Senate debates

Monday, 3 December 2018

Bills

Social Services and Other Legislation Amendment (Promoting Sustainable Welfare) Bill 2018; In Committee

8:22 pm

Photo of Fraser AnningFraser Anning (Queensland, Independent) Share this | Hansard source

by leave—I move amendments (1) to (6) on sheet 8602 together:

(1) Schedule 1, item 28, page 7 (line 16) to page 8 (line 3), omit subsections 322(3) and (4).

(2) Schedule 1, item 30, page 9 (lines 1 to 20), omit subsections 500X(4) and (5).

(3) Schedule 1, item 31, page 10 (line 19) to page 11 (line 3), omit subsections 966(5) and (6).

(4) Schedule 3, item 2, page 15 (line 21) to page 16 (line 10), omit subsections 61AA(8) and (9).

(5) Schedule 4, item 3, page 20 (lines 8 to 31), omit subsections 31A(7A) and (8).

(6) Schedule 4, item 5, page 23 (line 15) to page 24 (line 2), omit subsections 115CBA(7) and (8).

Amongst other provisions, the Social Services and Other Legislation Amendment (Promoting Sustainable Welfare) Bill seeks to extend the waiting period for welfare proposed for new migrants. I congratulate the government on seeking to adopt my proposal to this. However, unfortunately, I have to advise that the current bill misses the mark. The existing, commendable government bill cracks down on welfare collection by recent arrivals in the general migration category; however, it very obviously neglects to address the problem of the so-called refugees, who are in fact the main offenders.

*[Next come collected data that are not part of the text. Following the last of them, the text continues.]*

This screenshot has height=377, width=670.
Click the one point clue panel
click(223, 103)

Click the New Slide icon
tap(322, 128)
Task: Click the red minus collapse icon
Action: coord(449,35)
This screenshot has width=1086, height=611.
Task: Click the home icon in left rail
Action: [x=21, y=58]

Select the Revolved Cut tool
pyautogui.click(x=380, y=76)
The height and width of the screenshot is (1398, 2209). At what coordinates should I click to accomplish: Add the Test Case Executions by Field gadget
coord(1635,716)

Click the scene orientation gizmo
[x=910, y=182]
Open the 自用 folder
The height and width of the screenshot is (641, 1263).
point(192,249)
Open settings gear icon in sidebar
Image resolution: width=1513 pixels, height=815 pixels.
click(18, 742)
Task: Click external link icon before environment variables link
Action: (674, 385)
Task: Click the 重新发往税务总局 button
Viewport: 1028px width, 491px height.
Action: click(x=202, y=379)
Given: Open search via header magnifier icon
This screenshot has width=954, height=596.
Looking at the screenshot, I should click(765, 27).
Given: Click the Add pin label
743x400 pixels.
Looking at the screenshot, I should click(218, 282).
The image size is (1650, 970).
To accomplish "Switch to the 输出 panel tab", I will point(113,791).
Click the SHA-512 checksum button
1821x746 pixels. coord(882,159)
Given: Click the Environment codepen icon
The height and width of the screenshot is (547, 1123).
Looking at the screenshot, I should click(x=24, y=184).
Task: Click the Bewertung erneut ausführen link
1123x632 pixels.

Unlike the migrants of earlier generations who came here to work and prosper, all too many of those who trek across the world posing as refugees go through one safe country after another simply looking for the most generous welfare handouts. Accordingly, I move the amendments to this bill to assist the government to target the main class of welfare seekers who wash up on our shores. In 2017, a Department of Social Services fact sheet advised that there were nearly 300,000 recent migrants in all categories relying upon work-age income replacement welfare. Since that time, with runaway levels of immigration, we can be reasonably confident that the numbers have increased substantially.

As a percentage of immigrants, that number is staggering and stands in stark contrast to the nation-building post-war Europeans who came here to work in our factories and fields and to help build the Snowy Mountains scheme. A 2017 report on a longitudinal survey of so-called refugees from the Rudd-Gillard boat people era who arrived here in 2013 showed that, five years later, 88 per cent relied on welfare payments as their main source of income. So much for self-reliance there. A 2011 study for the Department of Immigration and Citizenship found that so-called refugees were far more likely to be in receipt of Centrelink payments than other immigrant streams, with 85 per cent of reported humanitarian migrants relying on welfare, in contrast to 28 per cent of skilled migrants.

We have been treated to an unedifying sight of over a million Syrian so-called refugees in Europe, having left the safe haven of Muslim Turkey, trekking from one European country to the next in search of the continent's best handouts in Germany and Scandinavia. We have even had scores of illegal immigrants to Australia in Nauru refuse to be resettled in the United States because it has less generous welfare than Australia and they are expected to work. The sad truth is that freely available welfare is the pull factor in drawing fake refugees to our shores, as it the key draw for them to countries like Germany.

In days gone by, it was the case that recent arrivals were unable to claim welfare and were obliged to rely on themselves and Australian guarantors. Like the many hundreds of thousands of white South Africans eager to come here today, for them the opportunity to work and provide for themselves and their families in a safe and free country was everything they could want. They wouldn't have wanted a handout, even if it had been offered. The fact is that we should make welfare unobtainable for all migrants to Australia for the first few years and widely publicise the fact that we will strongly discourage the transnational parasites who currently travel around the world looking for a free ride through life at everyone else's expense. However, what we will encourage are the hardworking and self-reliant migrants that we want, the same sort of people who built this country in the first place. I commend my amendments to the Senate.